Esquerda Online: O senhor já se posicionou publicamente contra a redução da maioridade penal. Pode nos expor os motivos?  

Luís Carlos ValoisMenores já são presos, já respondem a processos, têm penas até mais altas que adultos. Sou contra a diminuição principalmente porque colocar um menor de 16 anos em uma cela com homens de 30 é uma sentença de morte. Ou o jovem virará um soldado, poderá ser violentado, ou morrerá. É uma temeridade, um jovem de 16 anos, todos sabem, não tem a força física de um homem de 30, isso objetivamente falando.

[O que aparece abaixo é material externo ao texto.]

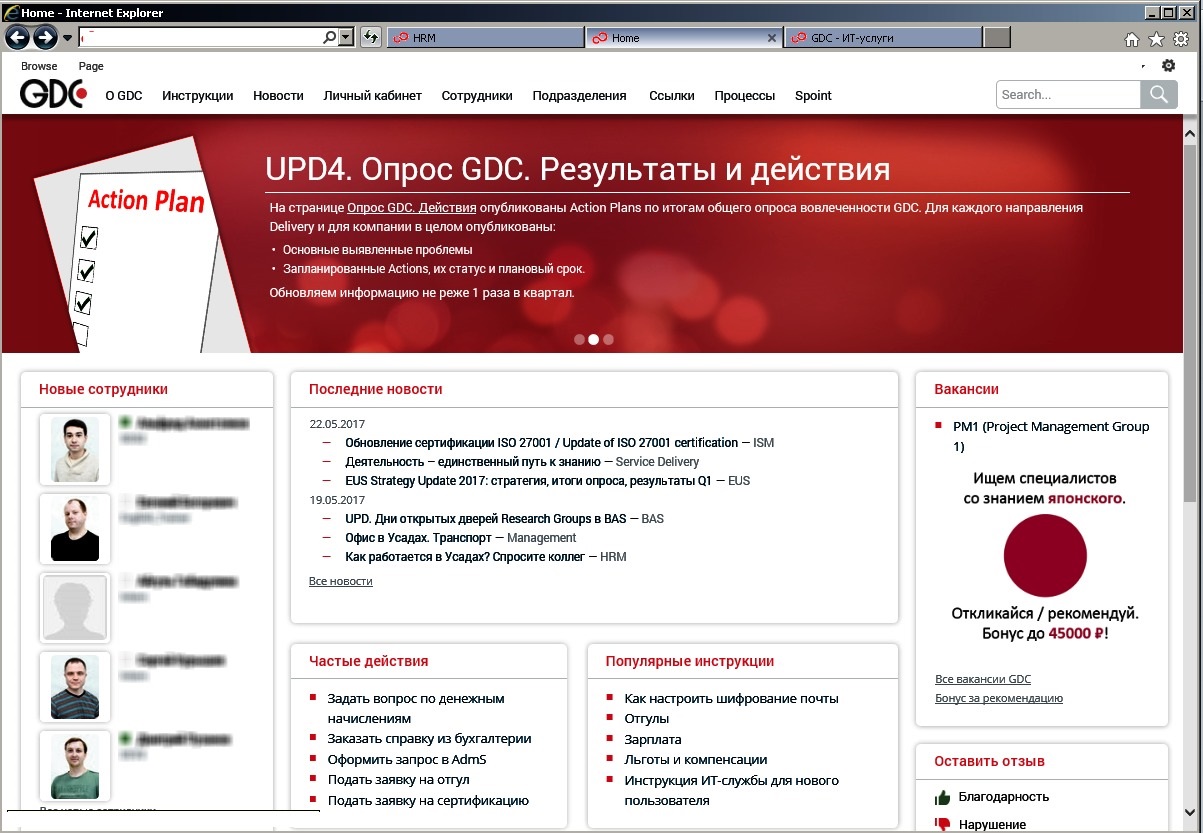The image size is (1203, 833).
Task: Click the settings gear icon below the tabs
Action: 1168,64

Esquerda Online: O senhor declarou, em entrevista recente, que o “Direito Penal real não é o Direito Penal da Lava Jato. O Direito Penal real é muito mais violador do que o da Lava Jato”, referindo-se aos métodos utilizados como prender preventivamente para forçar delações e abuso de conduções coercitivas. Pela sua experiencia, qual o “Direito Penal Real” brasileiro?

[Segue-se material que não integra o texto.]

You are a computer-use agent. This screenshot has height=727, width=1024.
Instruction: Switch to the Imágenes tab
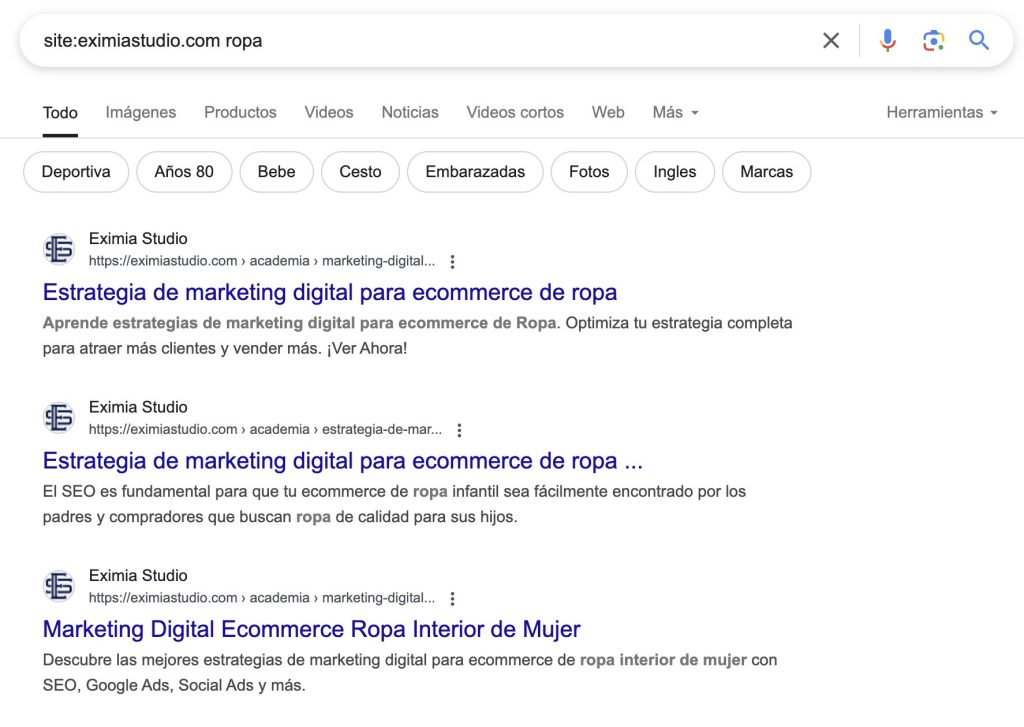coord(141,112)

Luís Carlos ValoisO direito penal real brasileiro é o direito do Policial Militar na esquina. Depois que o Judiciário permitiu que uma pessoa seja condenada com testemunhos apenas de militares, a pessoa é presa, levada a julgamento pela polícia, e condenada. Quem julga se a pessoa é criminosa ou não é o policial, porque se ele julgou isso, achou isso, os juízes estão aceitando e condenando, avalizando a palavra da polícia, esquecendo que a polícia está em guerra, que a polícia tem metas a cumprir, estatísticas, e que há também corrupção na polícia. Hoje em dia quem diz se uma pessoa é usuário ou traficante é a polícia, e o judiciário apenas faz o papel legitimador da condenação que já aconteceu na rua.